Mirror’s statement for Mapping the body reads:

Mapping the Body is a body-map made with plants: an attempt to render pain and tension as a tangible landscape—something that can be touched, worn, and carried. The work begins with gathering: branches, leaves, vines, and dried fibers are brought into the space and gradually attached to the body. What starts as light contact becomes weight, drag, and entanglement—leaf against skin, vines around joints, branches pressing into the shoulders and back. The plant matter is not decoration; it functions as a shifting exoskeleton and a field of resistance that re-organises balance, breath, and attention, making the body’s hidden lines of strain visible.

In this process, the body is not positioned as the centre that controls nature, but as a co-existing organism—held, pulled, and slowed down by vegetal form. I submit to the material’s shape, hardness, fragility, and recoil, listening to how it breaks, bends, and returns force. Pain becomes more than an internal, private experience: it emerges as a relational structure in space—knots and pressure points, networks of tension, small acts of yielding and refusal.
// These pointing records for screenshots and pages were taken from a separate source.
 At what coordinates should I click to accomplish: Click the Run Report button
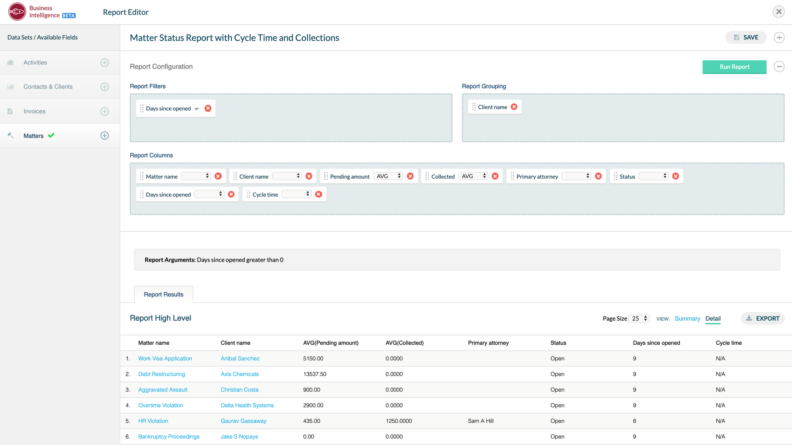734,67

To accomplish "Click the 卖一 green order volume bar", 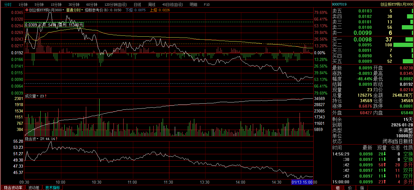I will [x=412, y=33].
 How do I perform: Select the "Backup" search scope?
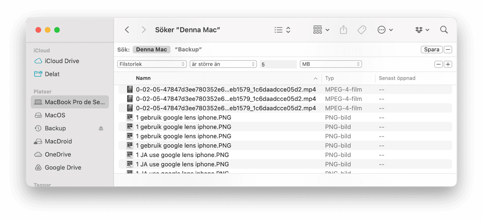188,50
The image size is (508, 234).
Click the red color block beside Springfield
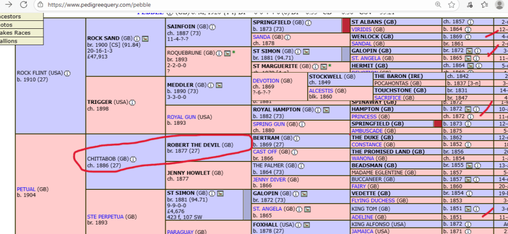pyautogui.click(x=346, y=26)
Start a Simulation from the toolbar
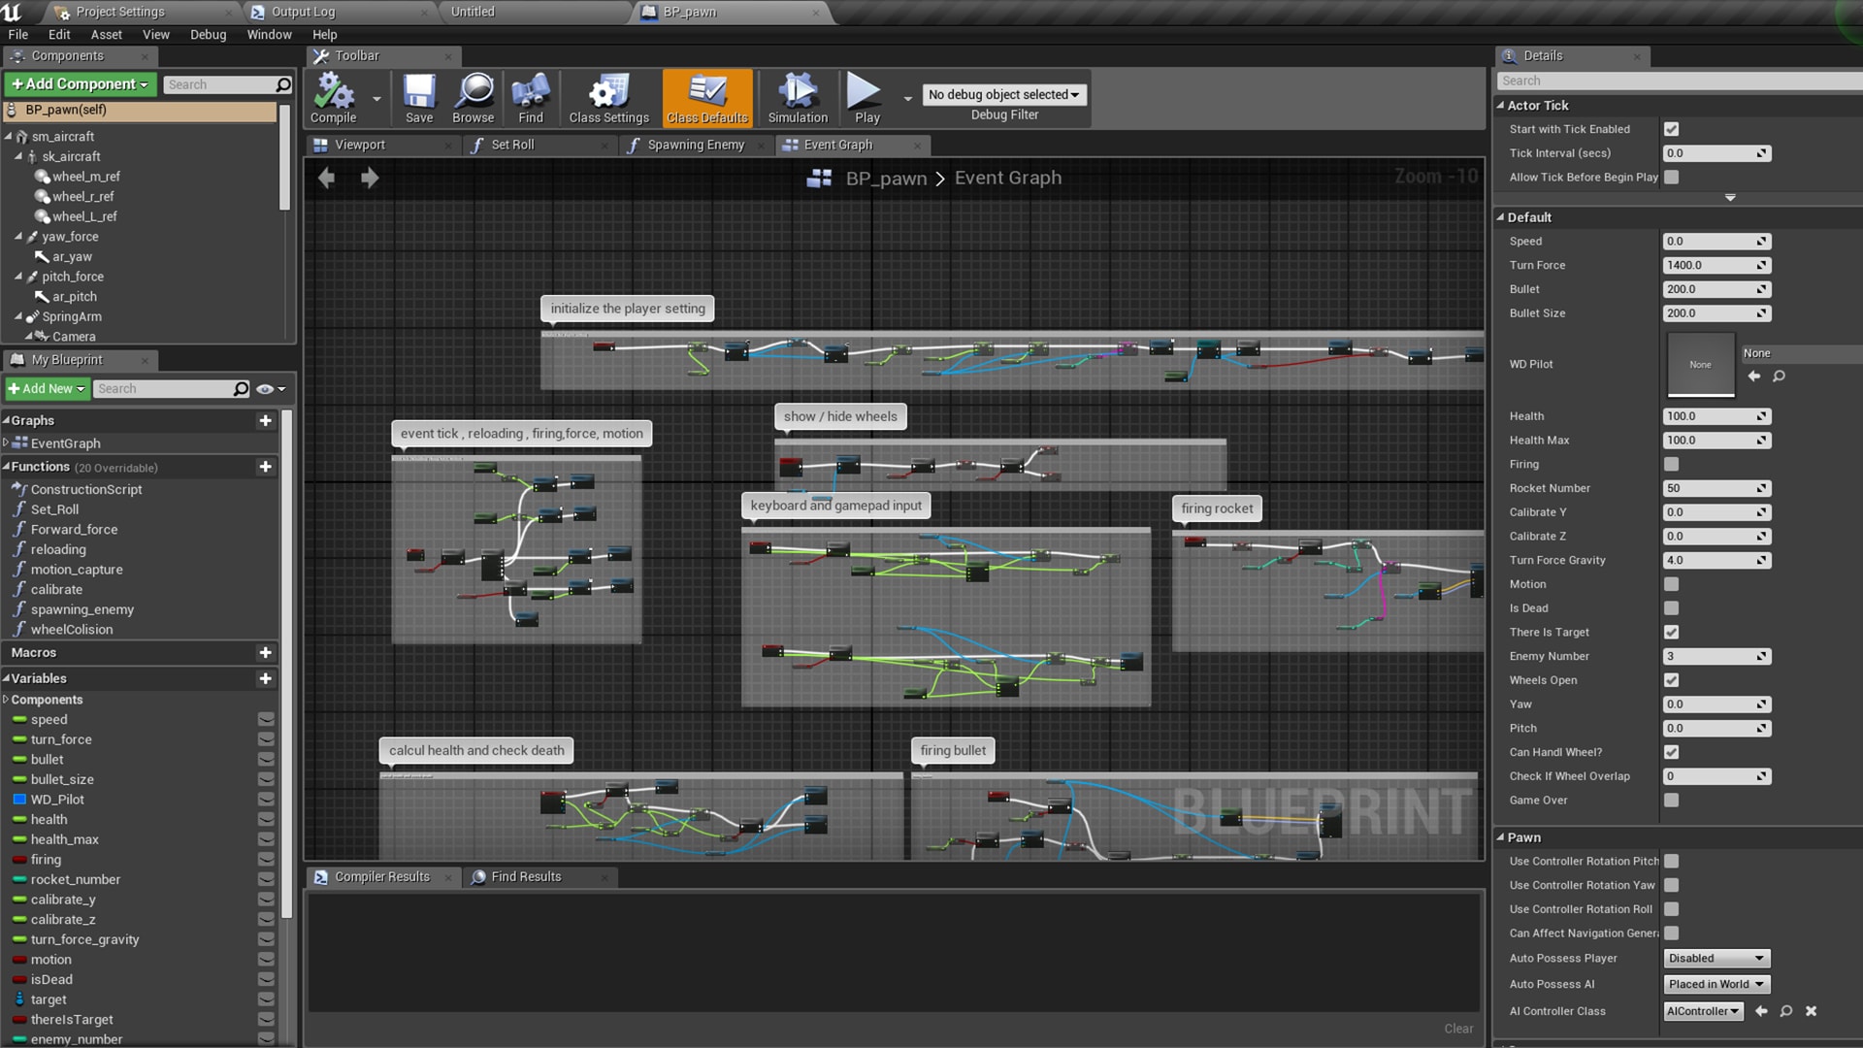Viewport: 1863px width, 1048px height. click(x=796, y=97)
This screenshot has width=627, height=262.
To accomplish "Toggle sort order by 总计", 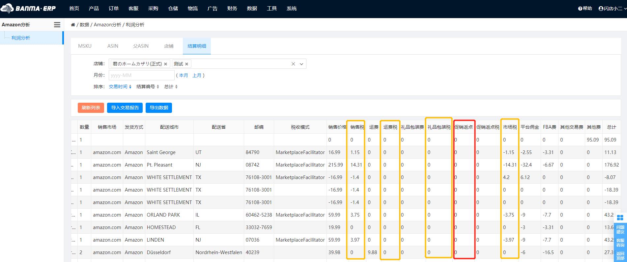I will tap(176, 87).
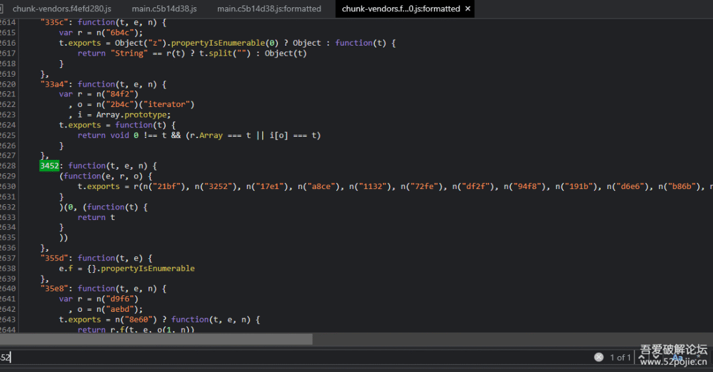Screen dimensions: 713x372
Task: Activate the chunk-vendors formatted tab
Action: [x=400, y=9]
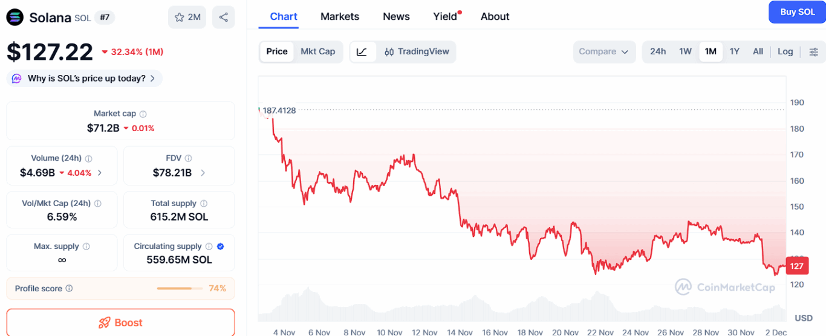Open the Markets tab
826x336 pixels.
point(339,16)
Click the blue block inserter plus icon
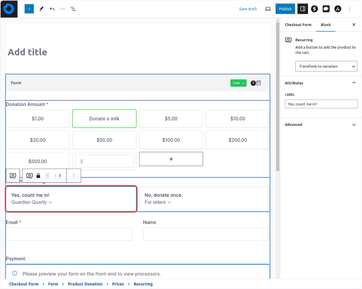This screenshot has height=289, width=362. point(29,9)
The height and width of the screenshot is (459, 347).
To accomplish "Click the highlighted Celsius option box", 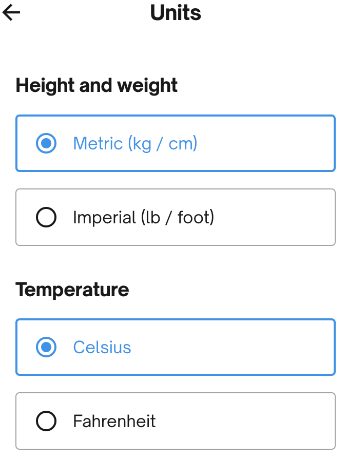I will point(231,348).
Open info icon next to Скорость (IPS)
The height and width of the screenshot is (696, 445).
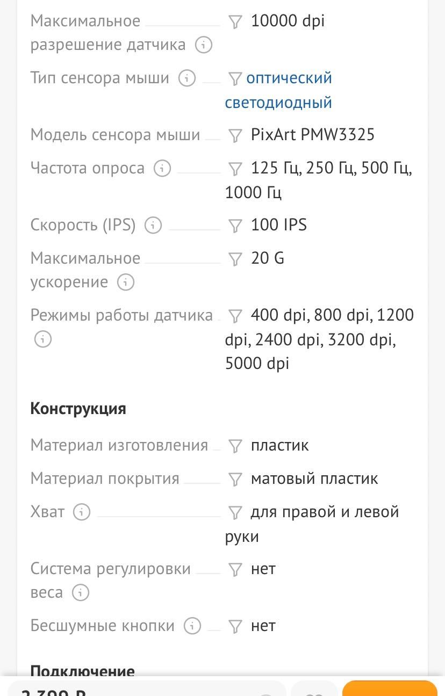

Mapping the Body translates sensation into structure: tension into binding, pain into pathways. As the plants accumulate on the body, they settle like sediment—like memory. And as the body moves within their resistance, it continually rewrites itself, forming a fragile but persistent posture of coexistence. After the live action, the remaining branches, leaves, traces, and the altered site hold the work as an aftermath—an unfinished map that insists pain and ecology are not separate. They breathe on the same skin, on the same ground.

Photographs by Yu Zhang.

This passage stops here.